Romania will be the first state in Europe to have a small modular nuclear reactor
Romania will be the first state in Europe to have a small modular nuclear reactor. It would produce electricity safely, with minimal carbon emissions, and an under average cost for the country. The reactor, built by the American company NuScale, will be placed in the defunct thermal plant in Doicesti, in Dambovita County, in the south of the country, and operated by experts trained at the Bucharest Polytechnic. To this end, the US will supply Romania with a special simulator.
The new technology aims at improving action against climate change, and improving energy security and access to energy. Romanian Energy Minister Virgil Popescu explained recently what the American company will be doing, along with the local partner, after agreeing on terms of collaboration:
“The two companies, NuScale and Nuclearelectrica, in the memorandum they signed, have to identify exactly what the Romanian industry is able to do, how we can develop Romanian industry, how we can move domestically the manufacture of components of modular reactors. What is certain is that we want for Nuclearelectrica to be a regional operator of modular reactors, and not only, for this this NuScale technology.”
During a visit to Bucharest, Deputy Energy Secretary David Turk said that, right now, when it comes to energy we are confronting three kinds of crises. First there is the ongoing climate crisis, which has been with us for some time. Add to that the COVID crisis, which impacted hugely not only health, but also energy markets. The third emerged recently for Romania and other states in the region, President Putin's aggression against Ukraine. He underlined the fact that, in this context, the USA is eager to work with Romania to face down all these crises. In turn, Cosmin Ghita, Nuclearelectrica general director, said that placing the nuclear plant in Doicesti is taking advantage of existing infrastructure. At the same time, he spoke about which stage the project is in:
“We have signed the initial contract and initiated the first stage for this project back in November 2021, work is in progress. Based on this work, we can start to complete the first engineering and procurement stage for the long term cycle of manufacture. We got the initial input, we have 35% progress for this first stage. At this time according to our schedule, we will start preparing for second stage, and to start negotiating these contracts, in order to comply with the deadline we have adopted, for late 2030.”

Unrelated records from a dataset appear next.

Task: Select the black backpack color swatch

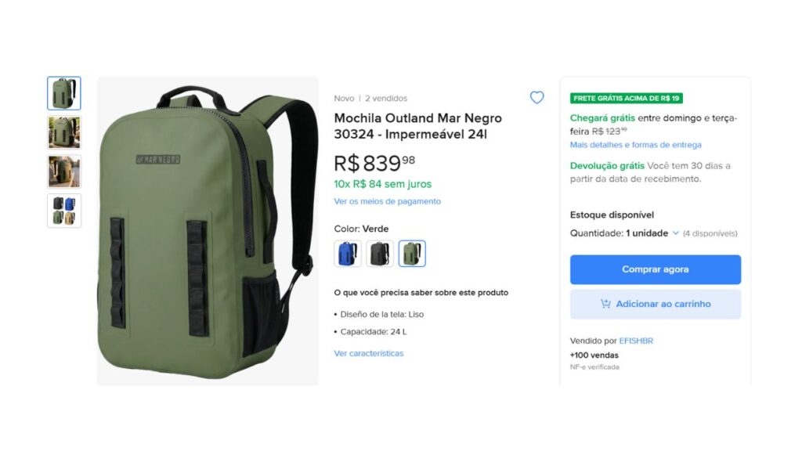Action: pyautogui.click(x=379, y=253)
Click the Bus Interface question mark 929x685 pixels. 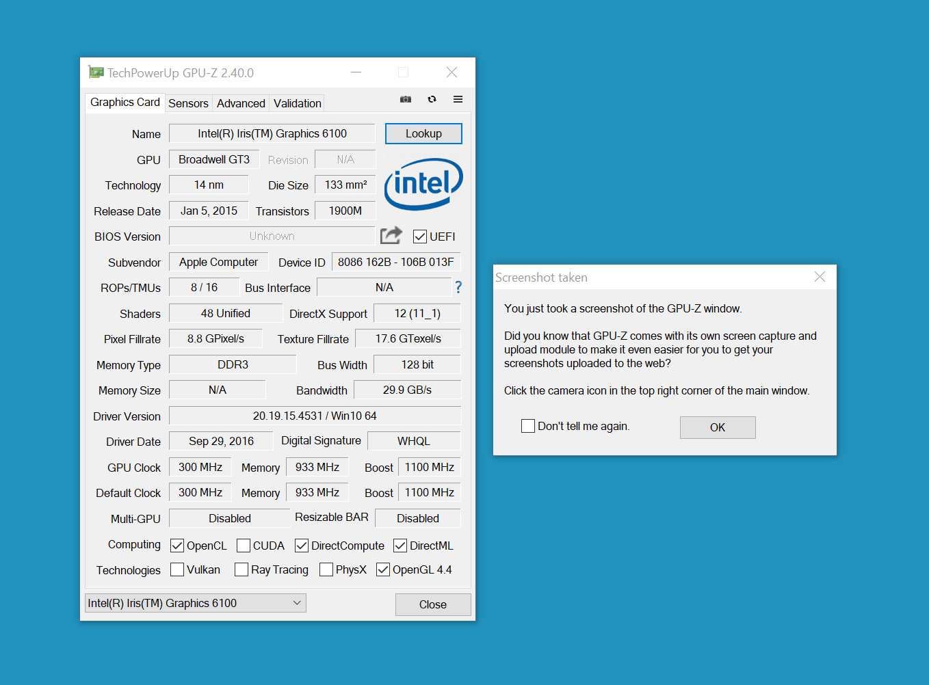pyautogui.click(x=458, y=287)
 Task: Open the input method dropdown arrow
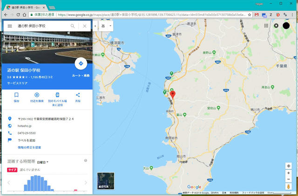110,26
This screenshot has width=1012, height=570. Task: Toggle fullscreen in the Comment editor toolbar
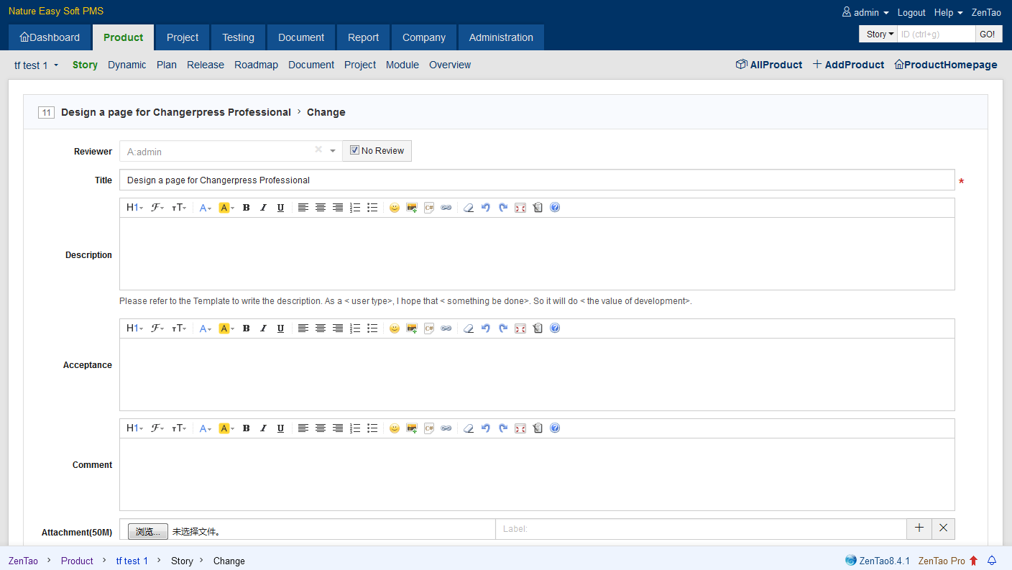pyautogui.click(x=520, y=428)
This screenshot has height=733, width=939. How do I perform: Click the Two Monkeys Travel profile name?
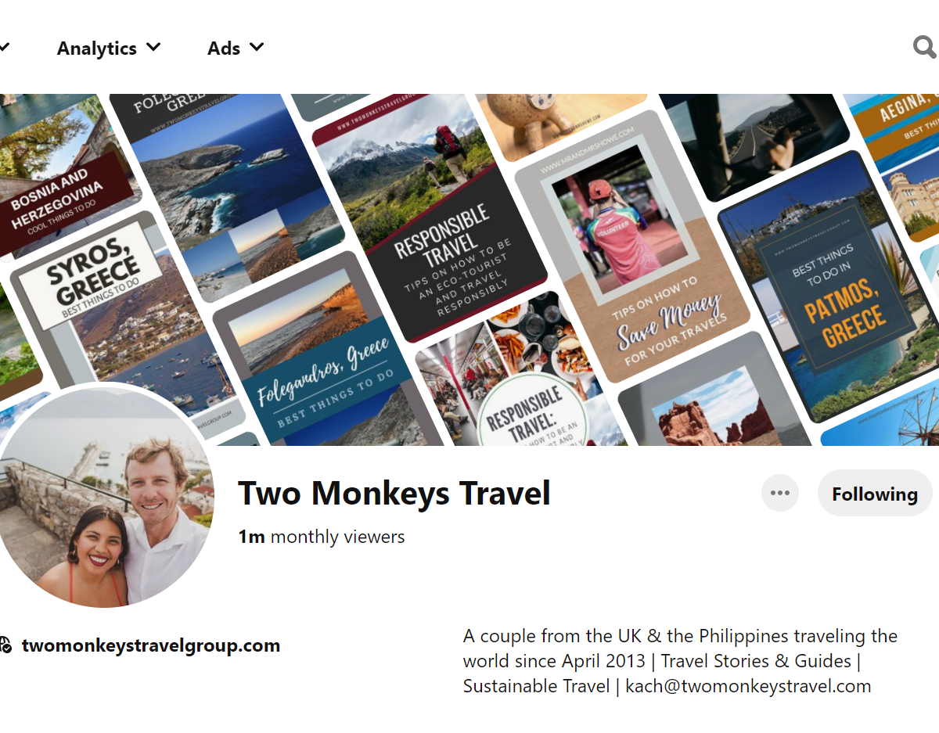[394, 494]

European energy security and expanding the Romanian domestic civilian nuclear program were also discussed by Deputy Secretary Turk and PM Nicolae Ciuca. They agreed that building reactors 3 and 4 at the nuclear plant in Cernavoda, in the southeast, as well as maintenance for reactor 1, are much needed steps for ensuring Romania's energy independence. Also, both sides showed willingness to develop the Romanian- American partnership, both in nuclear energy, as well as oil and gas exploitation. The main benefits of implementing these solutions aim at both decarbonization – a major European objective – as well as the high security level at which investments would run, as shown by a press release from the government in Bucharest. All these are all the more important in the present context of international energy sanctions against Russia because of Ukraine. Energy Minister Virgil Popescu believes that implementing the modular reactor technology from NuScale will be a new step towards Romania's energy independence. He added that, in addition to the proven benefits in terms of energy security and the environment, by generating safe, stable, accessible, and clean energy, with minimal emissions, the project would also bring social and economic benefits directly to the community it serves, also making prosperous the regional industry and economy.
Cosmin Ghita, the general director of domestic operator Nuclearelectrica, says about the Romanian- American project that it will very likely have a capacity of 600 MW. The project consists of a NuScale nuclear reactor with a capacity of 462 MW, while at the same time allowing for solar energy to add to the capacity of the complex. He also explained that some geodesic studies were run in the area, and that the area has good connection to the regional network of thermal energy distribution and the national grid. At the same time, there is a community with expertise in the area, which brings added economic advantages. Of course, there are some critics of the new technology. They claim that, even though the reactors are smaller, they are still nuclear plants, with all their disadvantages, such as higher costs, longer construction deadlines, and the continued worries for safety.